▸ AIM OF THE EXERCISE
Using the data below, output the first line and every line after it up to and including the line containing "Go to the next photo in the carousel", exactly as written and with nothing added.

[Collected data]

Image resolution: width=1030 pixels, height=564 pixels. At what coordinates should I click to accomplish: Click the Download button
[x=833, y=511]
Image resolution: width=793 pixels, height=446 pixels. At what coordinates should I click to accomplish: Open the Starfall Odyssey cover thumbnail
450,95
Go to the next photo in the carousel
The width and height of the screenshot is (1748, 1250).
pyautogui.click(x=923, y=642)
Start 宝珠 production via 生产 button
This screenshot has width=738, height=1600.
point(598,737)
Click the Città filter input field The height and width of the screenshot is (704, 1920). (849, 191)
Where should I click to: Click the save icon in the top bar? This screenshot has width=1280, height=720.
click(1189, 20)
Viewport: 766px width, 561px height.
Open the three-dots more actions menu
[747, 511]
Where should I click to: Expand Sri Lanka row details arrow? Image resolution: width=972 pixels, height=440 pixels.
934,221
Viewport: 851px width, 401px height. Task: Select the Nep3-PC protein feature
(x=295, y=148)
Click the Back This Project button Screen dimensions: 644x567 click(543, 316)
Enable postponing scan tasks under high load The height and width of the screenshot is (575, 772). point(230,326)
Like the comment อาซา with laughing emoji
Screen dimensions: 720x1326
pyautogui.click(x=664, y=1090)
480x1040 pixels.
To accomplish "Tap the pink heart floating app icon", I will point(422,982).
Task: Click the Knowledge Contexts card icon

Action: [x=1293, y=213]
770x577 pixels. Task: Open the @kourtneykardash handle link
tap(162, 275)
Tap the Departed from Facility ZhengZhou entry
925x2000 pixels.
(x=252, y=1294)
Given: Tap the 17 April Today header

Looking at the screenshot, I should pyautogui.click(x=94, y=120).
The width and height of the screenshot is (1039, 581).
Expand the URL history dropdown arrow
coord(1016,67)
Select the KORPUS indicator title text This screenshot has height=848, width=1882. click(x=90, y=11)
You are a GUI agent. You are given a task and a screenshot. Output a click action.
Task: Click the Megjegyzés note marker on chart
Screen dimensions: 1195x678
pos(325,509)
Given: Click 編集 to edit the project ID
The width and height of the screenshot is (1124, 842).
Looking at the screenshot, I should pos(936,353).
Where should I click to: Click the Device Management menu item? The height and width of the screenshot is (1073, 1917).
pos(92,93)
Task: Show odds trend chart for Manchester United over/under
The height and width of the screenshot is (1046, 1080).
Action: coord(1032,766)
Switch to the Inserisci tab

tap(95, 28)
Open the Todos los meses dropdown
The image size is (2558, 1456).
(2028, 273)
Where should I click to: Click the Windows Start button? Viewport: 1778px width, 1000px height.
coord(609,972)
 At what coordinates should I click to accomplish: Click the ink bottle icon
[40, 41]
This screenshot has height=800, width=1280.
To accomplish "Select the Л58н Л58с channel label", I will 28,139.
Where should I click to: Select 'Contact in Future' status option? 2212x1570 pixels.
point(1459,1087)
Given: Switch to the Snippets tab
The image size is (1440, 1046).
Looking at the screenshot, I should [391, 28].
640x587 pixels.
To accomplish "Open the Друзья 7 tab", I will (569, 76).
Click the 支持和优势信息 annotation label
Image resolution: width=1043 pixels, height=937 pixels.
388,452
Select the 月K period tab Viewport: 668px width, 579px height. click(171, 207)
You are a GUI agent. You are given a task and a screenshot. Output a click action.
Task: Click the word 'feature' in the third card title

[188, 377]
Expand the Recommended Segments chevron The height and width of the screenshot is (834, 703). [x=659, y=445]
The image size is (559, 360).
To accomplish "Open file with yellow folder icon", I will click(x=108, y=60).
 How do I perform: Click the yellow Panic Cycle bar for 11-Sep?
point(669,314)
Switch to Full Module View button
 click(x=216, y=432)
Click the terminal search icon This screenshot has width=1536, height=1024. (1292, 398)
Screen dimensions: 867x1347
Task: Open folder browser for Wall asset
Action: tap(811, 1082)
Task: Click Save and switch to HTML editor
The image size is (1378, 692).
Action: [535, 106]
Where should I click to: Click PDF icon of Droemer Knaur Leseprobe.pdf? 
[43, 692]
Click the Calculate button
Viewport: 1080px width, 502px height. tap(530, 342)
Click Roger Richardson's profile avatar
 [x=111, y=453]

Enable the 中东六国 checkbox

▸ ANSWER SECTION
Image resolution: width=1030 pixels, height=564 pixels. At what coordinates should I click to accomplish: Click the Download button
[x=833, y=511]
Image resolution: width=793 pixels, height=446 pixels. At what coordinates should I click to accomplish: Open the Starfall Odyssey cover thumbnail
450,95
Go to the next photo in the carousel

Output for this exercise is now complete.